What Amaru needs to bootstrap
Reverse-engineered from
pragma-org/amaru/docker/testnet/amaru-loader.sh
(Arnaud Bailly).
Bundle layout
<bundle>/<network>/
├── chain.<network>.db/ # amaru's chain store, prepopulated
├── ledger.<network>.db/ # amaru's ledger store, prepopulated
├── snapshots/<slot>.<hash>.cbor # target plus two prior epoch boundaries
├── snapshots/history.<slot>.<hash>.json # testnet era history sidecar
├── nonces.json # tail points to previous-epoch header hash
└── headers/header.<slot>.<hash>.cbor # includes the latest snapshot header
The latest snapshot's <slot>.<hash> must have an exact matching header
file. Amaru uses that header to align the chain store to the ledger tip
when amaru run opens the produced stores.
Pipeline as Arnaud built it
Steps in amaru-loader.sh:
- Convert ledger states (one per epoch already dumped by the forked db-synthesizer)

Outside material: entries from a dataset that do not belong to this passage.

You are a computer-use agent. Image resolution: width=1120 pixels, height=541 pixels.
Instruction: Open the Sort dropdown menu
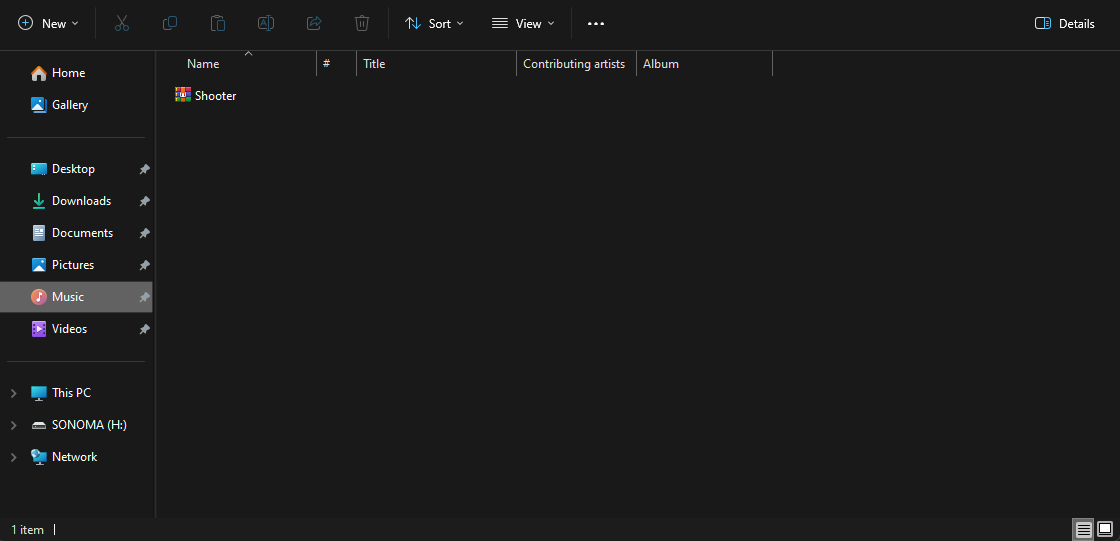pyautogui.click(x=434, y=23)
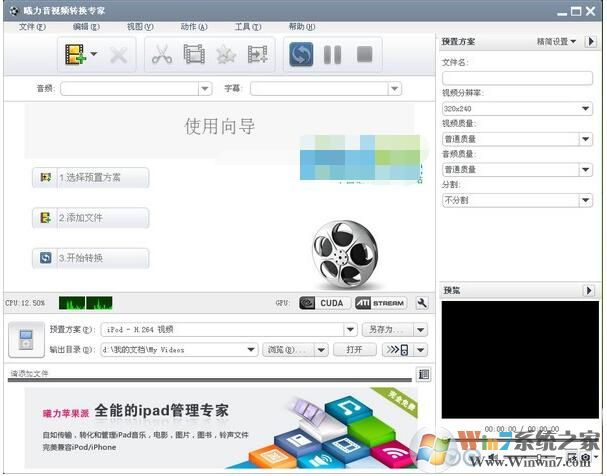Expand the 预置方案 iPod H.264 dropdown
This screenshot has width=607, height=476.
351,329
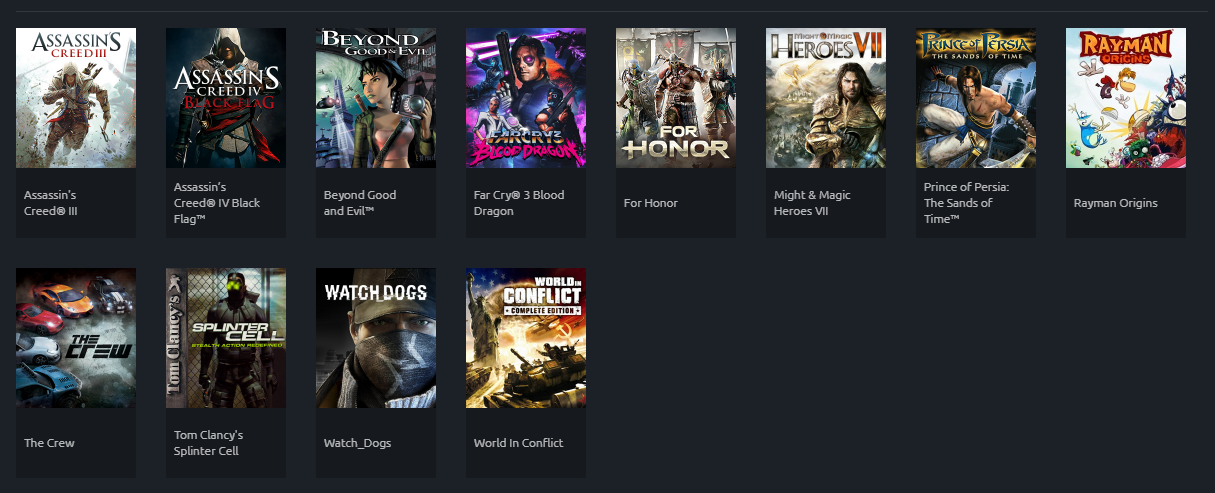
Task: Click the "Rayman Origins" title text
Action: pos(1116,203)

amaru convert-ledger-state \
--network testnet_42 \
--snapshot <slot-dir> \
--target-dir out/snapshots
For startup, Amaru needs the target epoch snapshot and the two prior
epoch snapshots. The live ledger opens from
ledger.<network>.db/live, then historical stores are consulted for
the rewards and leader-schedule stake distributions.
-
Compose
nonces.jsonby copying the last snapshot's nonces file and patching thetailfield with the last header hash of the previous epoch. -
Extract headers via
db-server query --query list-blocksthen--query "get-header <slot>.<hash>". Two headers each for the last and second-to-last snapshot — needed because the active nonce of an epoch is computed from the parent hash of its tail. The header set must include the exact<slot>.<hash>named by the latest snapshot, because Amaru aligns its chain store to the ledger tip during startup. -
Import into amaru's stores:
amaru import-ledger-state --network testnet_42 \
--ledger-dir out/ledger.db \
--snapshot-dir out/snapshots/
amaru import-headers --network testnet_42 \
--chain-dir out/chain.db
amaru import-nonces --network testnet_42 \
--nonces-file out/nonces.json \
--chain-dir out/chain.db
Where the upstream/fork divergence lives
Step 1 pre-condition is "snapshots already exist on disk". Stock
db-synthesizer does not emit them. Arnaud's
abailly/snapshot-generator branch
adds 4 commits to wire snapshot-at-epoch-boundary writing into
db-synthesizer's main loop.
The no-fork implementation
Phase 0 proved stock db-analyser --store-ledger does not emit the exact
snapshot shape Amaru imports. The producer therefore replaces Arnaud's
forked snapshot writer with two in-repo Haskell tools that consume the
stock node libraries:
ledger-state-emitter \
--db <chain-db> \
--config <config.json> \
--target-slot <slot> \
--out <legacy-ext-ledger-state.cbor>
header-extractor tip-info|list-blocks|get-header ...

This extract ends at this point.